An unnamed person heard Valentine’s original comment and reported it to the front office. Valentine then had to explain.

“It’s the most stupid thing that I ever said on the radio program,” Valentine said. “It also was ridiculous for someone to repeat it . . . Somebody overheard it and decided that it was a very dreadful thing for a manager to ever say to a young player, and decided to repeat it a few times.”

Valentine said that he didn’t think Middlebrooks was “mortally wounded” by the comment.

Middlebrooks seemed befuddled by the contrived controversy.

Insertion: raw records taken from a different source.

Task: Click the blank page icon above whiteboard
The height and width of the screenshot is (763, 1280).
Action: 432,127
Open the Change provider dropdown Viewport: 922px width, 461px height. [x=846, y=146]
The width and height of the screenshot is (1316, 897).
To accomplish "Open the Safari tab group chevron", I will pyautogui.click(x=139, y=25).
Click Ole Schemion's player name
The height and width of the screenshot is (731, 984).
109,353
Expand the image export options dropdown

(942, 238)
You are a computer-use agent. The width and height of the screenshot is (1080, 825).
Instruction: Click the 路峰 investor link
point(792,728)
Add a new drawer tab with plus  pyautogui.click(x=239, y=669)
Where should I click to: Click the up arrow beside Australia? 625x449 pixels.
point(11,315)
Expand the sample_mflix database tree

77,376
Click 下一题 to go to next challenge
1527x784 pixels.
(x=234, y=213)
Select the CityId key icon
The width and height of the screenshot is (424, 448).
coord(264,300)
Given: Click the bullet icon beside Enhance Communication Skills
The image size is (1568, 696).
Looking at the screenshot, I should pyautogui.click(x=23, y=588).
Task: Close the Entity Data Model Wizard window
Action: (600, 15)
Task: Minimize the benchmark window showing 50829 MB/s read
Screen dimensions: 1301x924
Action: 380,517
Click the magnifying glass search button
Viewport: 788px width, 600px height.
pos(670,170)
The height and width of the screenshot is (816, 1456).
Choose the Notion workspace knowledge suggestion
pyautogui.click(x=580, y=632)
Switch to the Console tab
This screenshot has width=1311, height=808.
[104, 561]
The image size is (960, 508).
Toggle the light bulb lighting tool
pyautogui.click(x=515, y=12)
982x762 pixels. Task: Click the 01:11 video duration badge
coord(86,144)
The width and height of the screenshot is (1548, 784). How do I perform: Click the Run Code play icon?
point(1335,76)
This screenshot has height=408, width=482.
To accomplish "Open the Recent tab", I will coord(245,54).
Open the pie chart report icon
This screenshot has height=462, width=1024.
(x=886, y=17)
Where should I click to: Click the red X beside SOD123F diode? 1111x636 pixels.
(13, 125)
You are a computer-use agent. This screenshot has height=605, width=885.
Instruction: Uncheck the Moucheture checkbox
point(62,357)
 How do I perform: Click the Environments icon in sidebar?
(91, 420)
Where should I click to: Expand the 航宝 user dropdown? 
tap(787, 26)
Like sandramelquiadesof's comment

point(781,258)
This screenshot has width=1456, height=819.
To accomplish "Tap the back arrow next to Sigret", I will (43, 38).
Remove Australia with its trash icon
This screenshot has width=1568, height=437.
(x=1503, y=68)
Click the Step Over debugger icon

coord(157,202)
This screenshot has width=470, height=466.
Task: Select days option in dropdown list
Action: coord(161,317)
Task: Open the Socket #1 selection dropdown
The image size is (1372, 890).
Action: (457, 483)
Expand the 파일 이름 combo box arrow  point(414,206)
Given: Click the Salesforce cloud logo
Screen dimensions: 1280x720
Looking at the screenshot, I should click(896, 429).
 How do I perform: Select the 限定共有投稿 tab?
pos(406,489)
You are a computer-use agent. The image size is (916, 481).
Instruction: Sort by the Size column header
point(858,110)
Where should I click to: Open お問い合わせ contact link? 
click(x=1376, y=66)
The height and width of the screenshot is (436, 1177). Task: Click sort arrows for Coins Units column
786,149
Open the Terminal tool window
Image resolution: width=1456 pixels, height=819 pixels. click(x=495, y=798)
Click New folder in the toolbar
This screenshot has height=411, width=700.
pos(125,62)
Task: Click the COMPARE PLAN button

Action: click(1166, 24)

“I don’t have any problem with Bobby at all,” he said. “It was just something funny.”

Boola Boola

The Sox have two former Yale players on their roster in Ryan Lavarnway and Craig Breslow. They are the first major league team to make that claim since the 1949 Red Sox, who had Frank Quinn and Sam Mele . . . Mike Aviles was out of the lineup for the fifth straight game because of turf toe. But he took grounders before the game and is ready if needed . . . Righthander Andrew Bailey, who has started his minor league rehabilitation assignment, is set to pitch again in the Gulf Coast League on Friday . . . Carl Crawford started his fifth straight game. He appears past the point of getting mandatory days off as he returns from an elbow injury.

Hall of Fame day

The Red Sox will formally induct Marty Barrett, Ellis Burks, Joe Dobson, Dutch Leonard, and Curt Schilling into the team Hall of Fame on Friday morning at Fenway along with former groundskeeper Joe Mooney and former owner John I. Taylor. Dobson, Leonard, and Taylor are being inducted posthumously. The honorees will be recognized on the field before Friday’s game against the Twins . . . Scott Podsednik refused an assignment to Triple A Reno and was released by Arizona.